With all the dark themes in the media these days from ebola to the U.S. and others dropping bombs in the Middle East, for some reason it’s Anne Hathaway that’s stirring up strong emotions. And just what has Anne done to trigger all this aversion? Her haters often describe that she seems like an ambitious theater kid who basically only pretends to be sincere and gracious. Frequently cited is that she seemed inauthentic and rude when she accepted awards at the 2013 Golden Globes. Anne recently admitted to Harper’s Bazaar she came off as “weirdly presentational” when accepting the Best Supporting Actress trophy. “I couldn’t tie this moment to what I really wanted to say and that’s on me because Lupita did it,” Anne said, alluding to N’yongo’s acceptance speech for her 12 Years a Slave performance. Anne then admits she made one of her “most regretted life moments” when she neglected to thank her manager of fifteen years who also happens to be battling cancer. As a result, later in the evening when the Les Miserables cast and crew were being awarded, she got to the mic first to give a belated thanks to her manager. “I should have gone after everyone else. I own that; it was rude,” she says in retrospect.

Additionally, at the 2013 Academy Awards, the internet went abuzz with Hathahaters when she walked the red carpet wearing a pale pink satin Prada gown with the fabric creating a pointed-nipple look. She originally planned on wearing a different gown, but when she learned of her costar Amanda Seyfried dressing in something similar, Anne opted to go with the pink gown last minute. “I was like, ‘Wow! I can do this. It’s beautiful. It’s appropriate. It’s modern. It’s minimal.’ I look in the mirror, turn to [my husband] Adam, and say, ‘It looks like my nipples are hard.’ He says, ‘You look beautiful. Your nipples look pointy. The red carpet’s about to close. We gotta go.'” Many internet users found both the dress and Anne’s acceptance speech worthy of strong annoyance and vitriol. They insisted the speech sounded rehearsed.

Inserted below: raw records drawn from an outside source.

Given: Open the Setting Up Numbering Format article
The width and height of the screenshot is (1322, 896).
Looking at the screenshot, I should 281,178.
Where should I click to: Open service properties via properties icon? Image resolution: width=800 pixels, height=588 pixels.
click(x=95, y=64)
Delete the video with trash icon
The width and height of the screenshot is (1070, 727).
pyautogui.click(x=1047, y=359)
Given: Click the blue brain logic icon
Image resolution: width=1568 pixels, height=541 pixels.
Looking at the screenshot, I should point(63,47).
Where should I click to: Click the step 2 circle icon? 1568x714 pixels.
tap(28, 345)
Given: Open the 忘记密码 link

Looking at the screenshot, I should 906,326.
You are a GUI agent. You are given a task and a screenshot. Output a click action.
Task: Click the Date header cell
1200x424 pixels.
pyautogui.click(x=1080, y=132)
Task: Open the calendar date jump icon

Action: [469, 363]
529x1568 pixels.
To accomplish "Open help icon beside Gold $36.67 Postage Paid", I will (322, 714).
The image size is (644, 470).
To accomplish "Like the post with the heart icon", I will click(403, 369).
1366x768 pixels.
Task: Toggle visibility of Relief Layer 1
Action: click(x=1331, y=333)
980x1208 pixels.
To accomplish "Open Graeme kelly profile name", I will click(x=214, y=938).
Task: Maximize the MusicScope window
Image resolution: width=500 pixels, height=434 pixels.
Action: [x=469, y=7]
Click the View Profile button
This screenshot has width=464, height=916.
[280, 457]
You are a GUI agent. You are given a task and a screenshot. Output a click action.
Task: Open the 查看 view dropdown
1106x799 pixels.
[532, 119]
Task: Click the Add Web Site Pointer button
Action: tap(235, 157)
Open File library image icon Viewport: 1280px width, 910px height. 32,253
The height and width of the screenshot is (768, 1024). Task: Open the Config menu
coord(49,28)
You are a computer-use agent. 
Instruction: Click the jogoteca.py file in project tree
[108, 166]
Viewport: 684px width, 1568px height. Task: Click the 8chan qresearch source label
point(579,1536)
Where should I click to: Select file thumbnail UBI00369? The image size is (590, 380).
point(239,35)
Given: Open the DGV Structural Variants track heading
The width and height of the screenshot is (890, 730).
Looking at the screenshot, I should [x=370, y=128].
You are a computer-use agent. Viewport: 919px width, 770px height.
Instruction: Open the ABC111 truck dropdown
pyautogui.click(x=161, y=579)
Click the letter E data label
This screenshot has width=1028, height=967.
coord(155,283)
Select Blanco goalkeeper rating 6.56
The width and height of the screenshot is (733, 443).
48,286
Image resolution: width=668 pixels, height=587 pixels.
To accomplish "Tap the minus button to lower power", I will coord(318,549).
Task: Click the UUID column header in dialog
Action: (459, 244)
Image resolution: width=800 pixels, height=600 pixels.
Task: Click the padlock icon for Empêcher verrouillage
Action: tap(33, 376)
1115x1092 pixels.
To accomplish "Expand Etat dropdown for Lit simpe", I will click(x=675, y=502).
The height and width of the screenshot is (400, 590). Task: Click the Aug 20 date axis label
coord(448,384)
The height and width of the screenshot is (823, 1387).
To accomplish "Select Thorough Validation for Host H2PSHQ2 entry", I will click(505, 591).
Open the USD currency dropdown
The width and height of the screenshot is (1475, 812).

Meanwhile, Anne was unaware of this phenomenon until one night when she was googling for a Funny or Die video, and she happened across an article titled “Why Does Everyone Hate Anne Hathaway?” She describes her reaction as feeling “punched in the gut.” “Shocked and slapped and embarrassed. Even now I can feel the shame… I was in crisis. Now I’d be fine. I really would be. I’d let it roll off my back, but at the time I was still partly [my Les Miserables character] Fantine. I was still identifying with being a victim,” she now says.

Hathaway is involved with charities including The Creative Coalition,  St. Jude Children’s Research Hospital, The Human Rights Campaign; she is an honoree of the women’s empowerment organization, The Step Up Women’s Network, and is an advisor for the Lollipop Theater Network which screen movies in hospitals for the terminally ill. Also, her IMDb page says she suffered from depression when she was a teenager.

Do you think she deserves all the negative internet chatter?

Everyone is entitled to his or her opinion as well as the freedom to express those points of view. But actors should be aware of just how opinionated the public can be–as they always have been, to be sure–but in the past, actors had to endure whatever the critics had to say regarding their work. Now with the internet, actors also need to weather the public’s opinion of their personalities and personal choices. This is not a problem for a well-loved actress like Jennifer Lawrence. But, if you have a likability issue, chances are venomous articles and blogs could feature your name in the title. This is America, the land of free speech. Just hoping you experience fair comments from the public when you get as famous as Anne Hathaway.